Jej kreację na zeszłorocznej Met Gala uważa się za jedną z najlepszych w historii tego wydarzenia. Blake Lively od lat trafia na listę najlepiej ubranych celebrytek, a jej przekomarzanie się z mężem Ryanem Reynoldsem zawsze bawi internautów. Dlaczego teraz Amerykanka musi radzić sobie z nieprzychylnymi komentarzami?

Fani Blake Lively nie są zadowoleni z ostatniej stylizacji gwiazdy i jej fryzury. Mają rację?

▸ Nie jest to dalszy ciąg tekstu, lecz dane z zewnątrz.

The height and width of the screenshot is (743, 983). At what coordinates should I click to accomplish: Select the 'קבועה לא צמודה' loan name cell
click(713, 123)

Na specjalnym wydarzeniu marki Tiffany & Co zjawił się tłum gwiazd. Gal Gadot, Florence Pugh, Lara Worthington, Anya Taylor-Joy, Danna Paola, Zoe Kravitz, Jacob Elordi, Nicola Peltz i Brooklyn Beckham, Barbara Palvin i Dylan Sprouse - to tylko kilka top nazwisk, które przyjęły zaproszenie od biżuteryjnej marki. Na liście gości była też Blake Lively. Aktorka na tę okazję wybrała skórzaną sukienkę i złote dodatki, a zamiast fryzury w stylu starego Hollywood, 35-latka zdecydowała się na kręcone włosy. I to wywołało falę komentarzy, nie zawsze miłych.

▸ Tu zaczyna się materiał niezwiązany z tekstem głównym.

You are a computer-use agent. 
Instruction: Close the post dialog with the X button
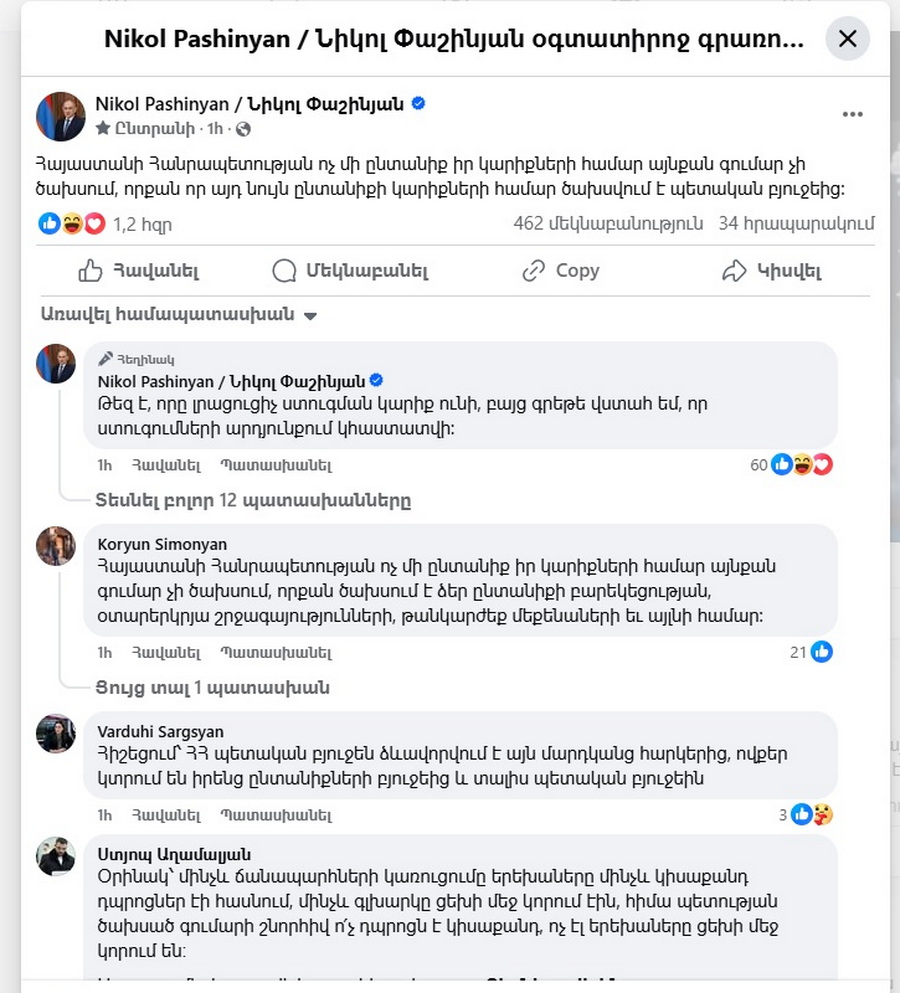(847, 39)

Dimitrios Kambouris/Getty Images

W serwisach społecznościowych rozgorzała się wręcz dyskusja, bo przecież Blake zawsze wygląda perfekcyjnie. Tu porównywano celebrytkę do wyglądu Taylor Swift z 2006 roku. "Uwielbiam ją, ale nienawidzę tej stylizacji, włosów, makijażu, wszystkiego" - ta opinia pojawiała się najczęściej. "Powinna zwolnić swojego stylistę fryzur" - podobne słowa tylko skierowane do makijażystki pojawiały się w innych wypowiedziach. Były też głosy broniące celebrytki i jej wyboru, ale głównie widać krytykę.

Prawdą jest, że Lively ma na swoim koncie o wiele lepsze stylizacje, ale to kolejny przykład braku zahamowań wśród internautów. Blake niedawno została mamą i takie głosy na pewno nie pomagają aktorce, a przecież jeszcze nie tak dawno internet zachwycał się jej zdjęciami z wakacji. Niestety, nienawiść i miłość dzieli jeden krok, zwłaszcza w sieci.